======== Records for this exercise

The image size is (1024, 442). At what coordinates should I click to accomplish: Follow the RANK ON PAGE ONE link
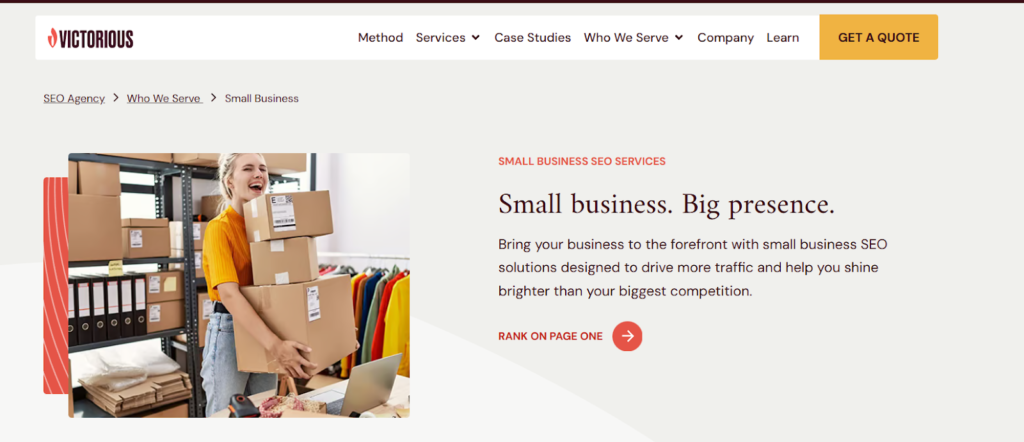(550, 336)
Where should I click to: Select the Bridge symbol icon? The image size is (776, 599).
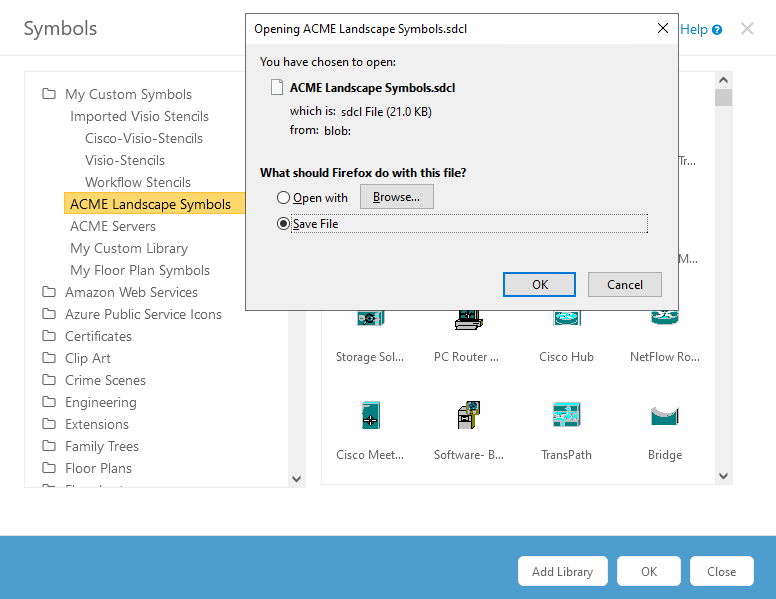664,415
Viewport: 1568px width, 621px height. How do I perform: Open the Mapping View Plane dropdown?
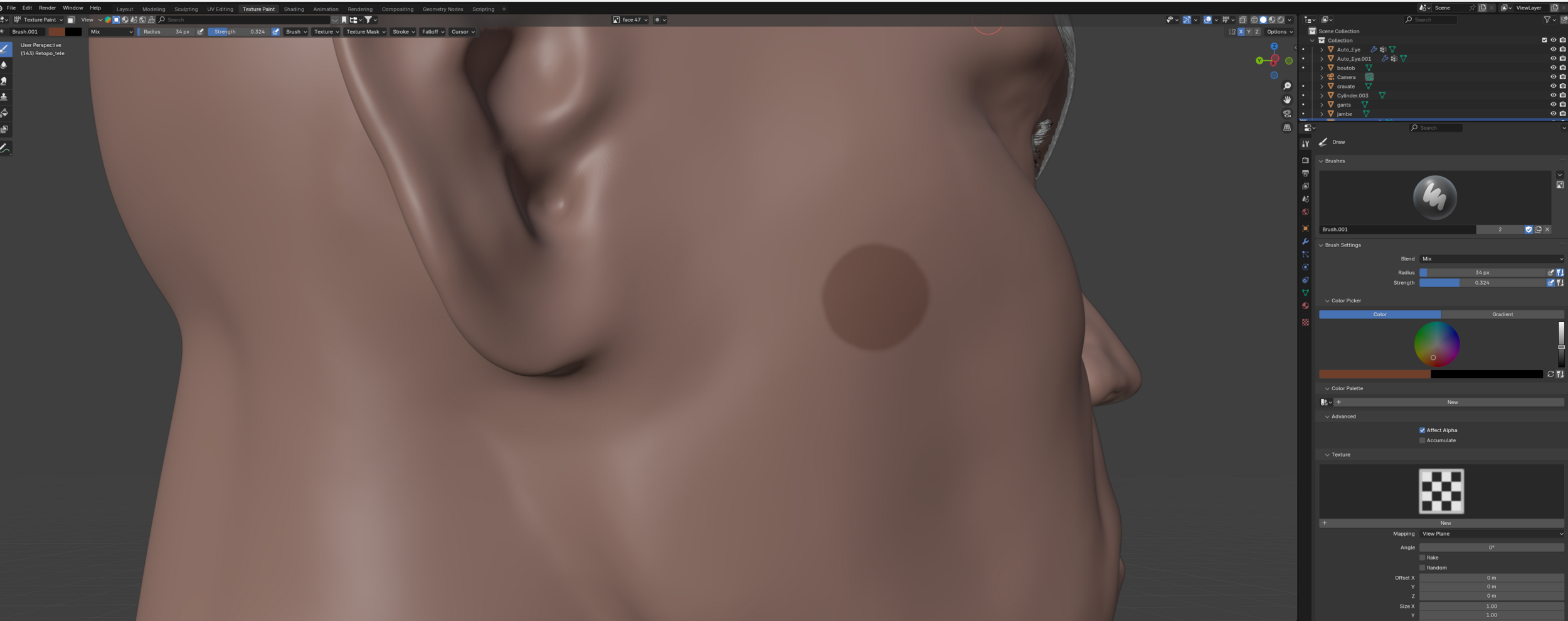coord(1491,534)
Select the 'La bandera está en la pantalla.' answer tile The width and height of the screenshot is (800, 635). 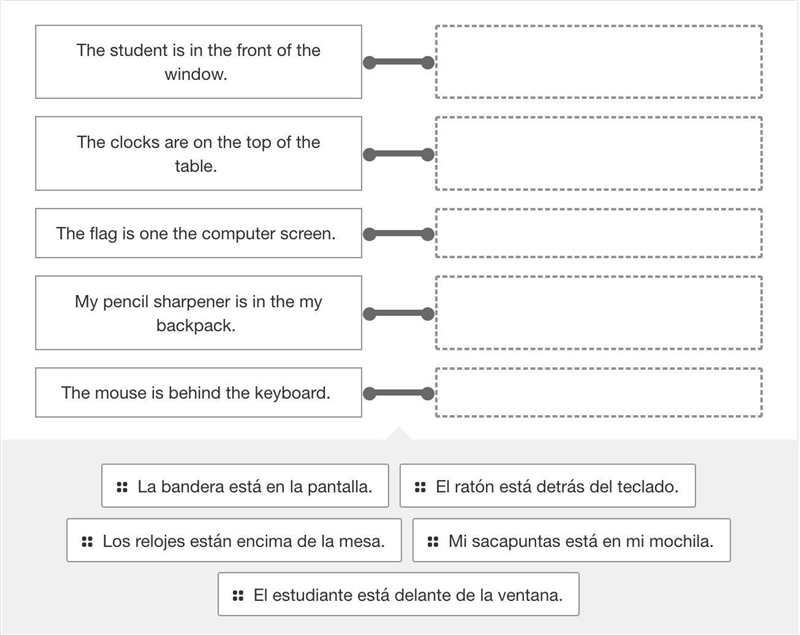(245, 486)
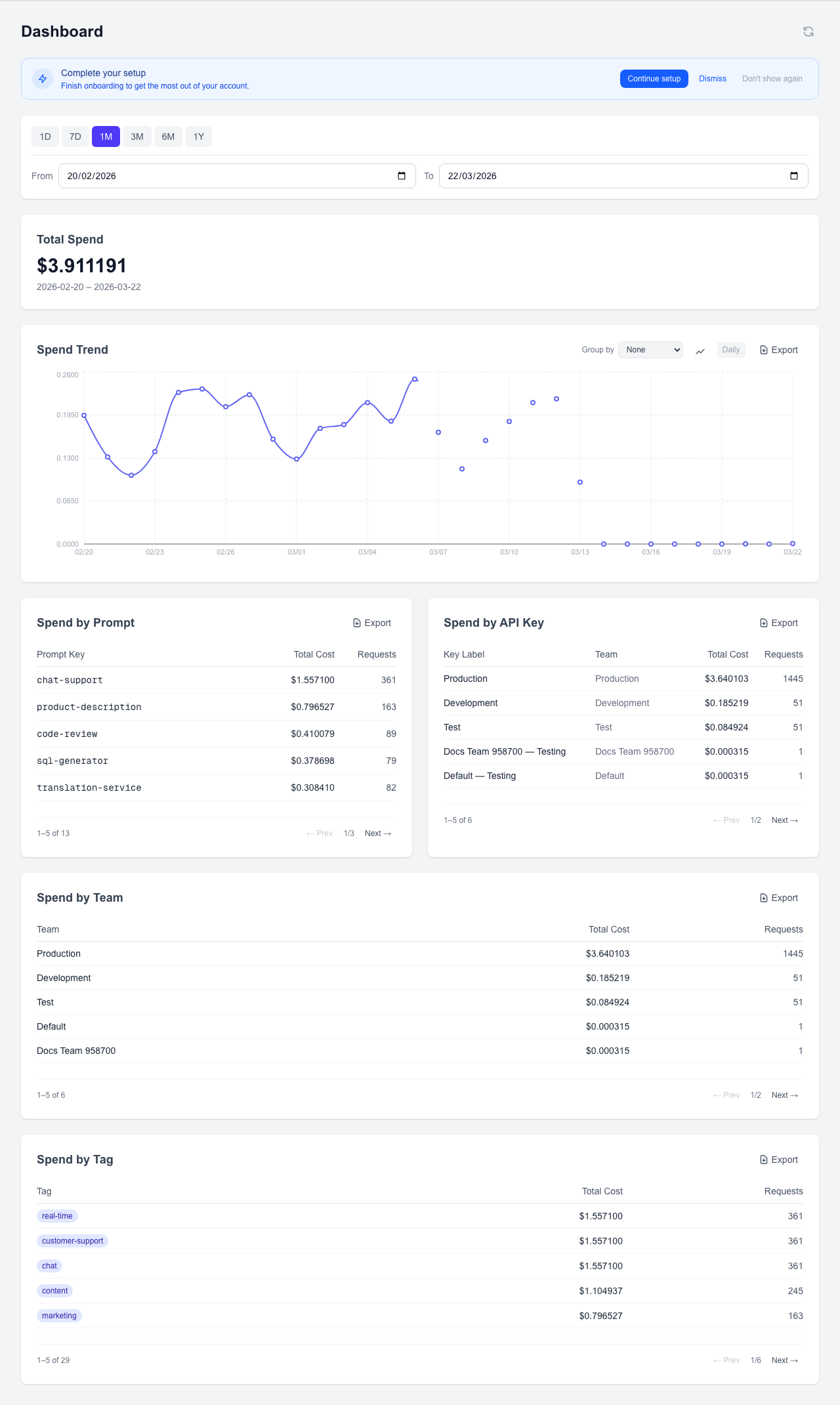Go to next page of Spend by Prompt
The width and height of the screenshot is (840, 1405).
click(x=378, y=833)
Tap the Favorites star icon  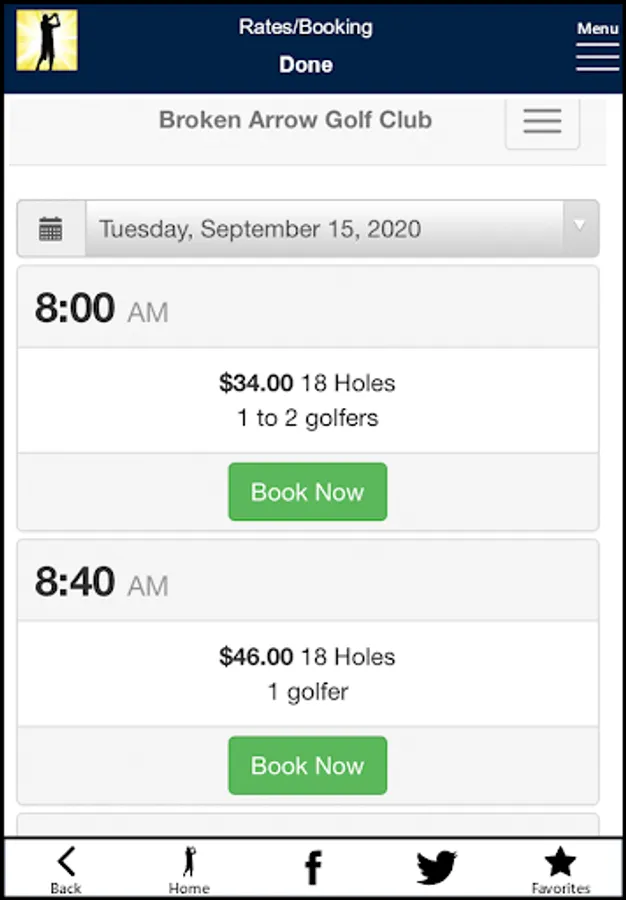[x=560, y=868]
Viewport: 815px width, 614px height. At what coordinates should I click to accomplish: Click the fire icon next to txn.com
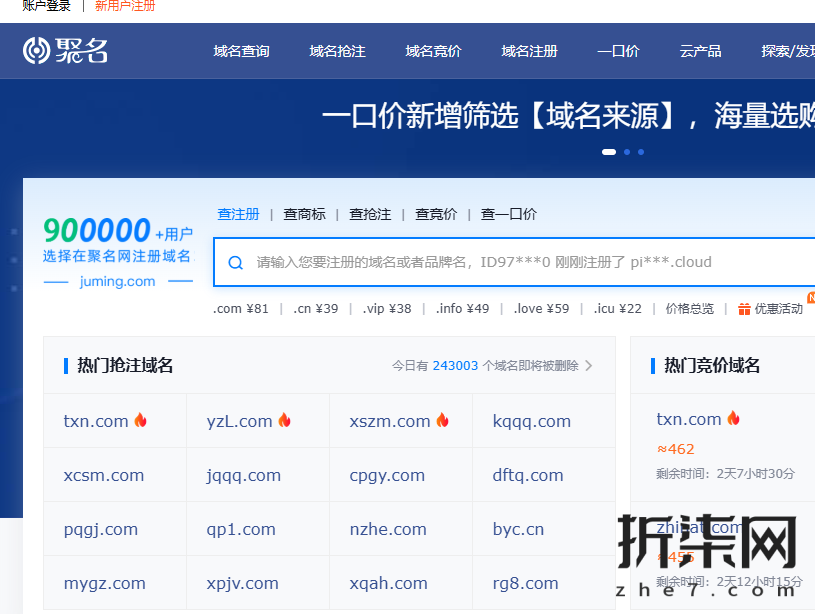pyautogui.click(x=141, y=421)
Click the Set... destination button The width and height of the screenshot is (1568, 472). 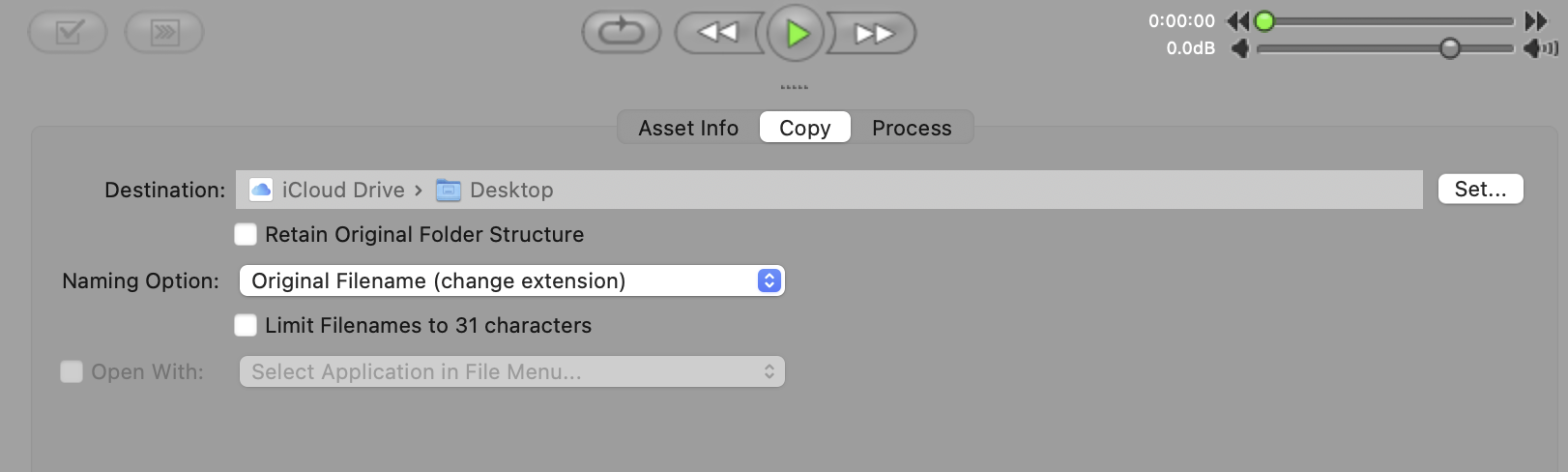click(1480, 190)
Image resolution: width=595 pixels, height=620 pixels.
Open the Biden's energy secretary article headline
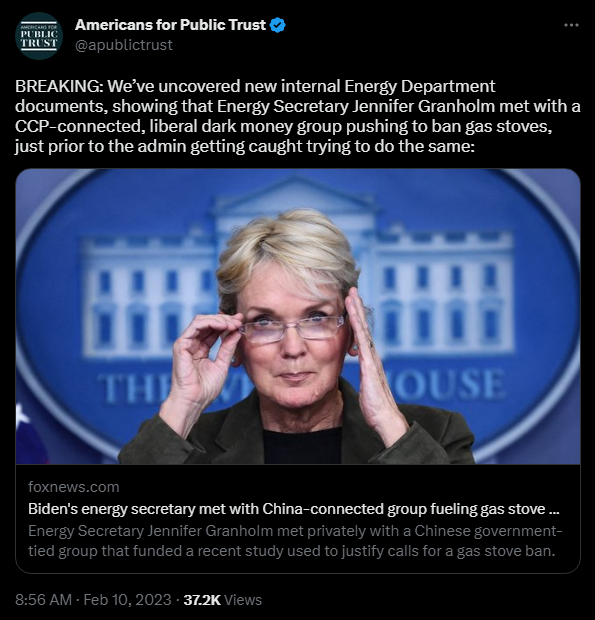294,509
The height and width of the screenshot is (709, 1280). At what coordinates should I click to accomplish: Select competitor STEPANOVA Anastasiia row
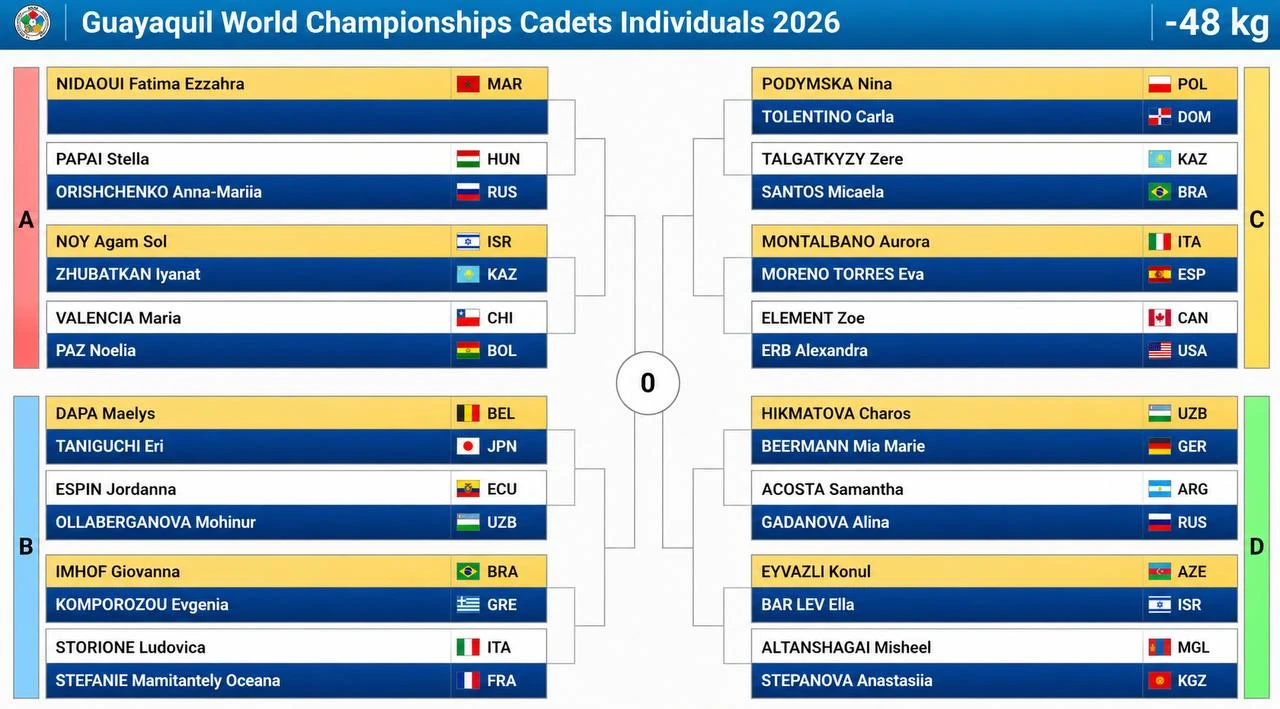click(x=994, y=681)
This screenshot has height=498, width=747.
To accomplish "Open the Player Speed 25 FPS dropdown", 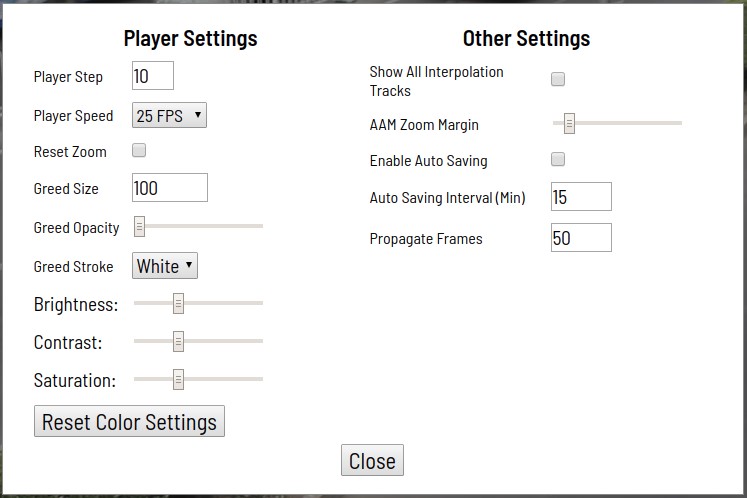I will [169, 115].
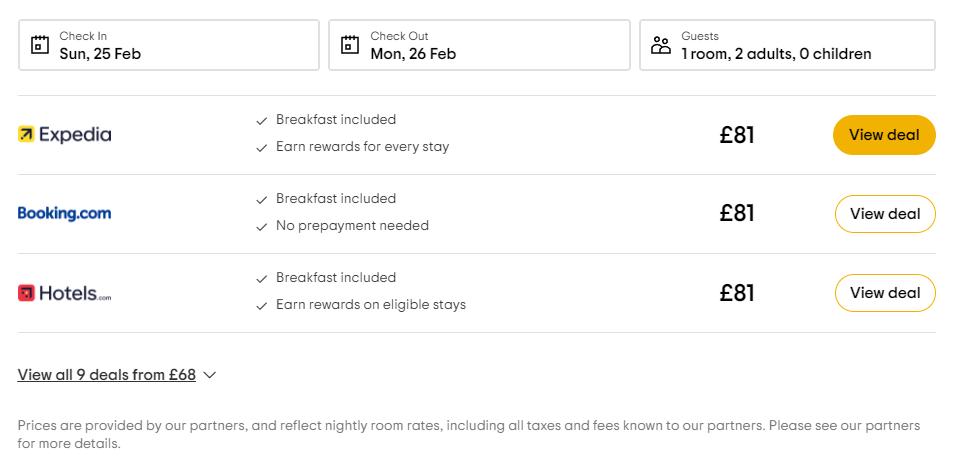Click the Check In calendar icon
Image resolution: width=955 pixels, height=467 pixels.
click(x=40, y=45)
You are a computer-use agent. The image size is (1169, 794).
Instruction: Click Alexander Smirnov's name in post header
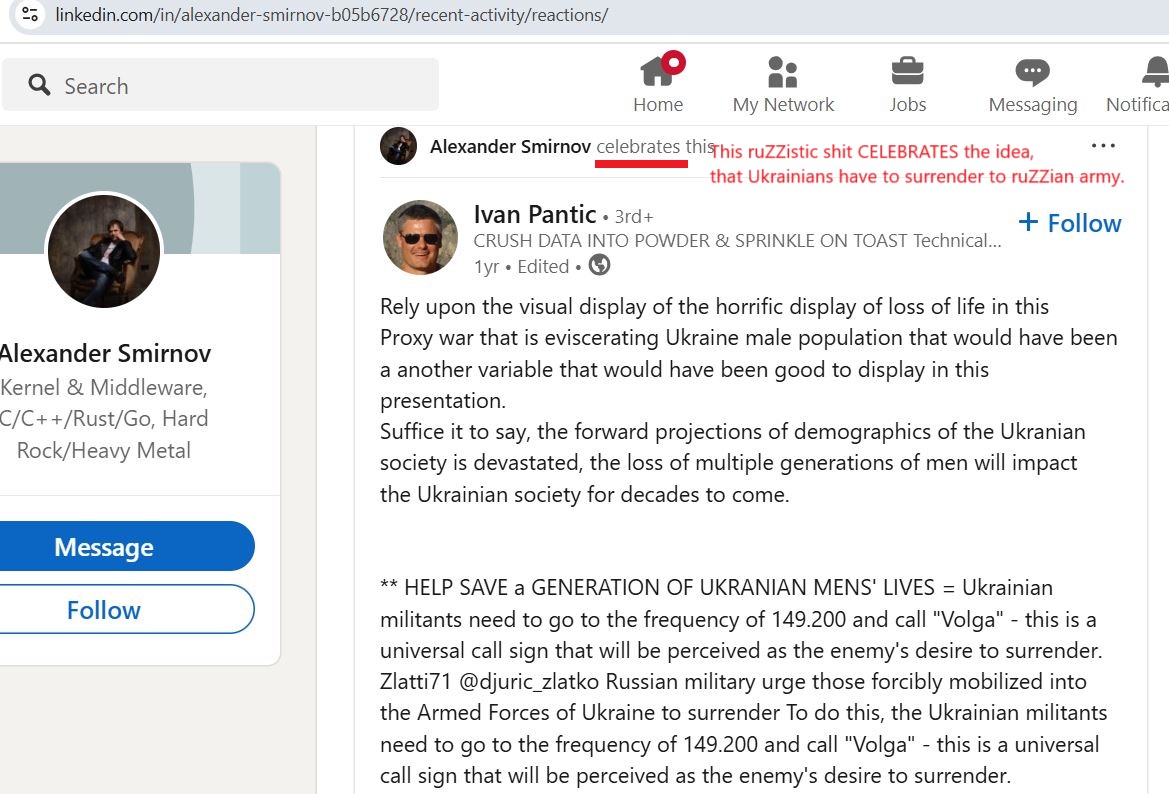point(510,147)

================

- [Exercise directions]: Beginning with the line containing "Instruction: Click Alexander" and ending with the last line of the data, output those lines exactly and nothing more. Omit every picture.

- [Task answer]:
Instruction: Click Alexander Smirnov's name in post header
point(510,147)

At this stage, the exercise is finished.